The assay demonstrated impressive results in distinguishing between the two conditions, as it identified 95% of the samples accurately. Similar to other miRNA markers, the miRNAs utilized in this test can be detected in formalin-fixed paraffin embedded (FFPE) tissues, enabling fast and wide-scale retrospect analysis as well as the opportunity to be combined with standard pathological procedures. Earlier this year, Asuragen established its Mirna subsidiary, a company focused on miRNA therapeutics. This step is similar to what Isis and Alnylam did with Regulus, as Asuragen provided initial capital infusion and transferred the intellectual property to Mirna. The long term goal is entering into drug development deals with larger pharmaceutical companies.

Last week, Danish biotech company Santaris (another GSK partner) announced the launch of the first ever clinical trial for the evaluation of a miRNA-targeted drug. The drug is evaluated as a potential treatment for Hepatitis C Virus (HCV), as its target ( miRNA-122) has been shown to affect virus replication in liver cells. The trial is already in progress and will include a maximum of 48 healthy volunteers for the evaluation of the drug’s safety and other factors. So far, the company reports, results are encouraging and phase II trials in actual HCV patients are planned.

Another newcomer to the miRNA arena is Colorado based Miragen, which has recently completed $8 million equity placement from several VC firms. Miragen will initially focus on identifying targets related to cardiovascular diseases, primarily heart failure.

miRNAs are making their way from the periphery to the heart of the pharmaceutical industry in two routes: They are being evaluated as therapeutic targets as well as diagnostic targets. In the long run, miRNA-targeted drugs should have greater financial importance, but in the foreseeable future, diagnostic products represent the genuine opportunity to generate meaningful recurring revenues. Candidates from the GSK-Regulus deal, for instance, are expected to enter the clinic in three years time, and from that point, it should take on average 10 years to get a product to the market. Needless to say, the process of developing any drug is very expensive and characterized by countless delays and an extremely high likelihood of failure. Developing miRNA-targeted drugs should be twice as challenging due to the lack of experience and the nascence of the field.

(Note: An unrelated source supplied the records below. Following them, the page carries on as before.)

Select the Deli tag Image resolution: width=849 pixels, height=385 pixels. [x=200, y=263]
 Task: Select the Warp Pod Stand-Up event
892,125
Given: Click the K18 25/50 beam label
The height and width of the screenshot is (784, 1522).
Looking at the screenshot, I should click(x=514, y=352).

As is the case with other disruptive technologies, there are still plenty of unresolved issues with respect to the wide-scale commercialization of miRNA-targeted drugs. One of these issues is the safety profile of such drugs, as every miRNA gene has multiple target genes and is involved in tens or hundreds of biological pathways. Another issue has to do with validating the right miRNA to be targeted, as not every miRNA can serve as a drug target. In addition, there are more general hurdles, which are not specifically related to for miRNA, such as getting the drug to the right organs or tissues and choosing the right technology for modulating miRNA expression. These hurdles will certainly make the road towards miRNA therapeutics a very bumpy one.